### Text under study
※
Friday, September 19, 2014

Victory! Redman v. Radioshack

CCAF won a tremendous victory for class members in Redman v. Radioshack, just eleven days after oral argument!

Judge Richard Posner, a legal authority renowned worldwide, wrote an excellent and accessible opinion, explaining that class action plaintiffs' attorneys' fees must be proportionate to the benefit they've realized for their clients, and that a coupon is a coupon regardless of the percentage discount that it represents.

You can read more about the underlying case here. The oral argument made headlines last week, and is also a fun listen. (Ted Frank appears at 9:40 and 54:55.)


Monday, September 8, 2014

Redman v. RadioShack, Inc. / oral argument today

As we discussed earlier, class counsel agreed to a settlement over RadioShack credit-card receipt legality that would have paid themselves $1 million, but the 16-million-member class 83 thousand coupons with a face value of $10. The district court approved the settlement because (1) it held the $2.25 million spent to distribute those coupons was a class benefit and (2) the coupons weren't "coupons." Oral argument is scheduled this morning in the Seventh Circuit. Some time this afternoon or tomorrow, a recording of the argument will be available online.

The reply brief was fun, as plaintiffs were forced to defend an indefensible argument. From pages 5-6:

1.                  Plaintiffs rely on a logical fallacy.

It is not unfair to summarize plaintiffs’ proposed syllogism as follows:
1.         There exist websites that offer coupons where each coupon provides only a partial discount. PB26.
2.         There exists legislative history that criticizes a coupon settlement where the coupons offered provided only partial discounts. PB24-25; PB28.
3.         Therefore all “coupons” provide only partial discounts.
4.         Therefore a voucher for a free product is not a “coupon.” PB29-31.
The formal fallacy in plaintiffs’ logic is even more apparent in the following analogy:
1.         There exists a dog racing track where each racing dog is a greyhound.
※
### Data for review
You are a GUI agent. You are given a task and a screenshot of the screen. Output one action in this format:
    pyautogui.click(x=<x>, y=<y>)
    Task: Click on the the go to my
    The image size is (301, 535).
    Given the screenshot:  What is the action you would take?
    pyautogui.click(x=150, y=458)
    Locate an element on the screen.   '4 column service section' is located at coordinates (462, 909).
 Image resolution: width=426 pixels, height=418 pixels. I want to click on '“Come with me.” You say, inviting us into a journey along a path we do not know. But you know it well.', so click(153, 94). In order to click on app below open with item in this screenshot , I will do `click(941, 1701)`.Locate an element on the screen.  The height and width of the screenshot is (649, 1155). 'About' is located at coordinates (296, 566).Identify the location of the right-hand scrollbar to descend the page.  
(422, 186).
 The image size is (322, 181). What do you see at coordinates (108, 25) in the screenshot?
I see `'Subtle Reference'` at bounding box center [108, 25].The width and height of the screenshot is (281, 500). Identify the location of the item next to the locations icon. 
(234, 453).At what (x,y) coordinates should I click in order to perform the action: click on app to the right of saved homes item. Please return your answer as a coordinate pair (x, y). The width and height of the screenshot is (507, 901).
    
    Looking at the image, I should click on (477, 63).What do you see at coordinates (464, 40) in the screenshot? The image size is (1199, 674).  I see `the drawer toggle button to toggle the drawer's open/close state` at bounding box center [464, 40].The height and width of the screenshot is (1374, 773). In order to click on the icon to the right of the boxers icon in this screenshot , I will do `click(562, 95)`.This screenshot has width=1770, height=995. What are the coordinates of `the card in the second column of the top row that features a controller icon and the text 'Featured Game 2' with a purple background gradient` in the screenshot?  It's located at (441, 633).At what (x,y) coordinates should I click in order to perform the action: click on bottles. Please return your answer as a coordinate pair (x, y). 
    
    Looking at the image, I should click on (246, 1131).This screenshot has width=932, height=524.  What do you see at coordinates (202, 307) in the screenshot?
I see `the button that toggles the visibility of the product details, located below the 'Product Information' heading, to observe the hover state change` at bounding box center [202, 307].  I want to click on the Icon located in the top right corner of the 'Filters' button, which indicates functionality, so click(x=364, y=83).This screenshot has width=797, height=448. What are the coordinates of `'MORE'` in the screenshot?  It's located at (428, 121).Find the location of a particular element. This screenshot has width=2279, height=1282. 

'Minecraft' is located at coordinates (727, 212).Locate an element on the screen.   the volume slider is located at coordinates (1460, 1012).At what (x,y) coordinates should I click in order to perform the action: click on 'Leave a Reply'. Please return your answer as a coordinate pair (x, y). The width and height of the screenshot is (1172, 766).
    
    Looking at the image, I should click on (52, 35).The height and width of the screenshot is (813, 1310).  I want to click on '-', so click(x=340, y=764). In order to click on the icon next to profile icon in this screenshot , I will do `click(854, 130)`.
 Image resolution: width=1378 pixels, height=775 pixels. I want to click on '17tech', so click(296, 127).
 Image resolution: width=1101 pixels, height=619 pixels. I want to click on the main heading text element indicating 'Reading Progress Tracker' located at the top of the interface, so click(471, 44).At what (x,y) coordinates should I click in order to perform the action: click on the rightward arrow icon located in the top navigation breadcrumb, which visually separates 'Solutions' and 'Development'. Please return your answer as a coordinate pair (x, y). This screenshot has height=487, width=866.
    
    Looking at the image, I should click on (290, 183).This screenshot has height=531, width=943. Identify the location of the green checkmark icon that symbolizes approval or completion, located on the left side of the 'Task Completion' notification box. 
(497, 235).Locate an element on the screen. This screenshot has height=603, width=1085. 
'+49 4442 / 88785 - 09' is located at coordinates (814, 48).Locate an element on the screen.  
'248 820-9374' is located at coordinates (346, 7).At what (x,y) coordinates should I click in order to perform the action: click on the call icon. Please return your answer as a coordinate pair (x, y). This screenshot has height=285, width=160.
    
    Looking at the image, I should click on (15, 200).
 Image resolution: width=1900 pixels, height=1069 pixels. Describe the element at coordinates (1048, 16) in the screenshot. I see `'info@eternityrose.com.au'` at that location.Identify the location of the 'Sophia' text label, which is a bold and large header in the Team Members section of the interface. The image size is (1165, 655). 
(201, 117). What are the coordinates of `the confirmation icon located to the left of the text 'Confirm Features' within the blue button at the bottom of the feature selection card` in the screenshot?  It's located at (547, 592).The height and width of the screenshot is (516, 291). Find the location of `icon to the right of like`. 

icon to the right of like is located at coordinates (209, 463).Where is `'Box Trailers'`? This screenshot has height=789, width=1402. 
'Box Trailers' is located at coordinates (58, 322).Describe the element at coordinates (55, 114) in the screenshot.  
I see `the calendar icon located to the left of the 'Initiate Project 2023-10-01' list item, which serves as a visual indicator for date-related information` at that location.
※
### Tasks to complete
1. According to the blog entries, how many days after oral argument did CCAF win its victory in Redman v. Radioshack?
2. Replace "syllogism" with "line of reasoning" in the blog entries, and write out the passage starting with "The reply brief" and going on through "provide only partial discounts.".
The data were drawn from a separate source.

### Expected responses
1. Eleven days.

2.
The reply brief was fun, as plaintiffs were forced to defend an indefensible argument. From pages 5-6:

1.                  Plaintiffs rely on a logical fallacy.

It is not unfair to summarize plaintiffs’ proposed line of reasoning as follows:
1.         There exist websites that offer coupons where each coupon provides only a partial discount. PB26.
2.         There exists legislative history that criticizes a coupon settlement where the coupons offered provided only partial discounts. PB24-25; PB28.
3.         Therefore all “coupons” provide only partial discounts.